TexasBob
Well-Known Member
- Thread starter
- #31
This is a fundamental flaw in the EREV design and it is the reason the Harvester is limited to 5,000 lbs towing and the EV can do 10,000 lbs. Without getting into an annoying discussion, it is energy in / energy out. Every EREV needs to be able to produce enough electricity in the gasoline engine to recharge the batteries at the rate at which they are being discharged during the largest expected sustained load. That makes for a difficult engineering dilemma. A big enough engine to pull 10,000 lbs 80 mph into a 20 mph headwind on I-10 for 200 miles (or up a 6% grade) is a totally cr@ppy design for everyday efficiency (cf the dumb RAM). So you derate.I will put my thoughts here: I have an old Chevy volt with a gas generator. It can barely pull itself up a hill if the battery is depleted and it’s depending on the generator to run the vehicle.

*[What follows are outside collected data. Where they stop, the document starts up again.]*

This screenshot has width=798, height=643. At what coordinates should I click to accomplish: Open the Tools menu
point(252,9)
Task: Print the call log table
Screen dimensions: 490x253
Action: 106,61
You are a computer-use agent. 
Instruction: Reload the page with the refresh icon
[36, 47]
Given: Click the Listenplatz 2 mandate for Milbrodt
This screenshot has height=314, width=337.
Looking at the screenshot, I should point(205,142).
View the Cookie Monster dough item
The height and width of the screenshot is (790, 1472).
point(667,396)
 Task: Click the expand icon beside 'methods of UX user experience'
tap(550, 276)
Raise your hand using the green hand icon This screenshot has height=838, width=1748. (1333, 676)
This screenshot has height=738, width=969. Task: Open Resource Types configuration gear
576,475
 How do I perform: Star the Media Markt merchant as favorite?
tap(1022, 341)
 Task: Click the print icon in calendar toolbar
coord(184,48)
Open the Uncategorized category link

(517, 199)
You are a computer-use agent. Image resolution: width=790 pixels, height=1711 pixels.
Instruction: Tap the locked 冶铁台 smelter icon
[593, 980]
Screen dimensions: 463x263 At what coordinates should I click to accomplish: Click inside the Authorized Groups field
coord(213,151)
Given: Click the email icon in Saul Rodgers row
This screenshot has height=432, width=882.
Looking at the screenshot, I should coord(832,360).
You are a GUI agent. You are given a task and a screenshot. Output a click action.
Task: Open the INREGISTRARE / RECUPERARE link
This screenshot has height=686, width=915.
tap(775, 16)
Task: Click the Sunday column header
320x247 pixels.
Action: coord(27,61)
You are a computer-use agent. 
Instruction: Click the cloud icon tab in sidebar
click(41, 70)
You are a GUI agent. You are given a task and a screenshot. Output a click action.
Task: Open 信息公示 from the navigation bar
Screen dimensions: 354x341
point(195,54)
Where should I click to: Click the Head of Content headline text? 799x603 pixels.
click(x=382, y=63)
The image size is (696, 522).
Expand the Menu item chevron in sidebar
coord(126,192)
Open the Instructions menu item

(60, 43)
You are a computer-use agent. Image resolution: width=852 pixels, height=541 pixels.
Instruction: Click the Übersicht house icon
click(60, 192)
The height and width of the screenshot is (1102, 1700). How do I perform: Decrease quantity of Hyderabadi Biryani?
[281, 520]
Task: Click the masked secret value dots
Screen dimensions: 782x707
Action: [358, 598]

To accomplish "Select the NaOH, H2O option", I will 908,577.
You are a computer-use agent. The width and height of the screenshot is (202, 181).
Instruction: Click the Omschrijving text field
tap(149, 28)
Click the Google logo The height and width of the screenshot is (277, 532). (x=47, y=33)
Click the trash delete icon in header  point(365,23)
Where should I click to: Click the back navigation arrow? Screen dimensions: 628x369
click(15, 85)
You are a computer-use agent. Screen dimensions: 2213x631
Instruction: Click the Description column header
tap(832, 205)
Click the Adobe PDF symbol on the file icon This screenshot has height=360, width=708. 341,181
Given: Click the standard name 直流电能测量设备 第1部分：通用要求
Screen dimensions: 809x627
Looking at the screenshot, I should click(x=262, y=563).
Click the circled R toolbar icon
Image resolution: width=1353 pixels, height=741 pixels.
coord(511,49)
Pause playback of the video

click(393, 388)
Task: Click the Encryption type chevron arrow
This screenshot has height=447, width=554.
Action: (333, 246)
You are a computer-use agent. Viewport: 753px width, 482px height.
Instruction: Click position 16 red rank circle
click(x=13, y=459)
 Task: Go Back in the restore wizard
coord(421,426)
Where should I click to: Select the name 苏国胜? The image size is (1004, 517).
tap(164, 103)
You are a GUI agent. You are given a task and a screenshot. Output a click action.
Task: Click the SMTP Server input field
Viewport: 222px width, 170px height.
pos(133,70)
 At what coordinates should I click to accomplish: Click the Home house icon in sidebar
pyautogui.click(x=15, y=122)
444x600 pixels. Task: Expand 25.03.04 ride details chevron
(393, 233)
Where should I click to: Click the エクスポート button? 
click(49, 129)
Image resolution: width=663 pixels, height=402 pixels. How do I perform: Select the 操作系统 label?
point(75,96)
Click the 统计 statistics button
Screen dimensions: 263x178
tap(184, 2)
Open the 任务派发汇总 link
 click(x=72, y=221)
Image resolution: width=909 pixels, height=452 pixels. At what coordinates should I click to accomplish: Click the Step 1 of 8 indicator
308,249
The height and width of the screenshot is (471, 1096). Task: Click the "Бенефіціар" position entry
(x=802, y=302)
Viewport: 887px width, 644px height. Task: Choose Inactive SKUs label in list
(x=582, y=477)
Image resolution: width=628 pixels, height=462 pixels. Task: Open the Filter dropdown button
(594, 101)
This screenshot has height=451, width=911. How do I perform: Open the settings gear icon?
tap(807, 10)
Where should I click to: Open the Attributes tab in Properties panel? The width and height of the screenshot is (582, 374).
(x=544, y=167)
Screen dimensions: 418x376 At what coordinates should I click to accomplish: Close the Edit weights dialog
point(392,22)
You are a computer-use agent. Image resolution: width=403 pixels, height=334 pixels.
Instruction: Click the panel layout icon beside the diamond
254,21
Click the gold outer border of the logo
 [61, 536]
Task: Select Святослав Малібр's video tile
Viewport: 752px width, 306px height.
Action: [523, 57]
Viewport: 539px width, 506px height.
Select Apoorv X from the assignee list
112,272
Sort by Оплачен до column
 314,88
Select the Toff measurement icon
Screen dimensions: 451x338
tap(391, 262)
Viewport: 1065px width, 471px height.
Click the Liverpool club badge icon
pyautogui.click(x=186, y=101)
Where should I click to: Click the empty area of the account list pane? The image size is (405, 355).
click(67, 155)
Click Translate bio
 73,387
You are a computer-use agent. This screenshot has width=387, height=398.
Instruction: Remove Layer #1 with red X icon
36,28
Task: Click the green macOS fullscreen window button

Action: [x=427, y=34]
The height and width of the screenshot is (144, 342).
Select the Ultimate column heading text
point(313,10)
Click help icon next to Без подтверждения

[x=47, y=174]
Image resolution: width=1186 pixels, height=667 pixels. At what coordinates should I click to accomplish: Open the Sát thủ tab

if the Scout doesn’t use some advanced logic to keep something in the batteries depending on either a selected navigation route or if the driver doesn’t use nav a screenshot of surrounding potential elevation changes, to keep the battery up, there will be some disappointed owners dragging ass uphill with the gas engine redlining.
BTW I had a 2011 Volt. Glad to see yours still going strong-ish.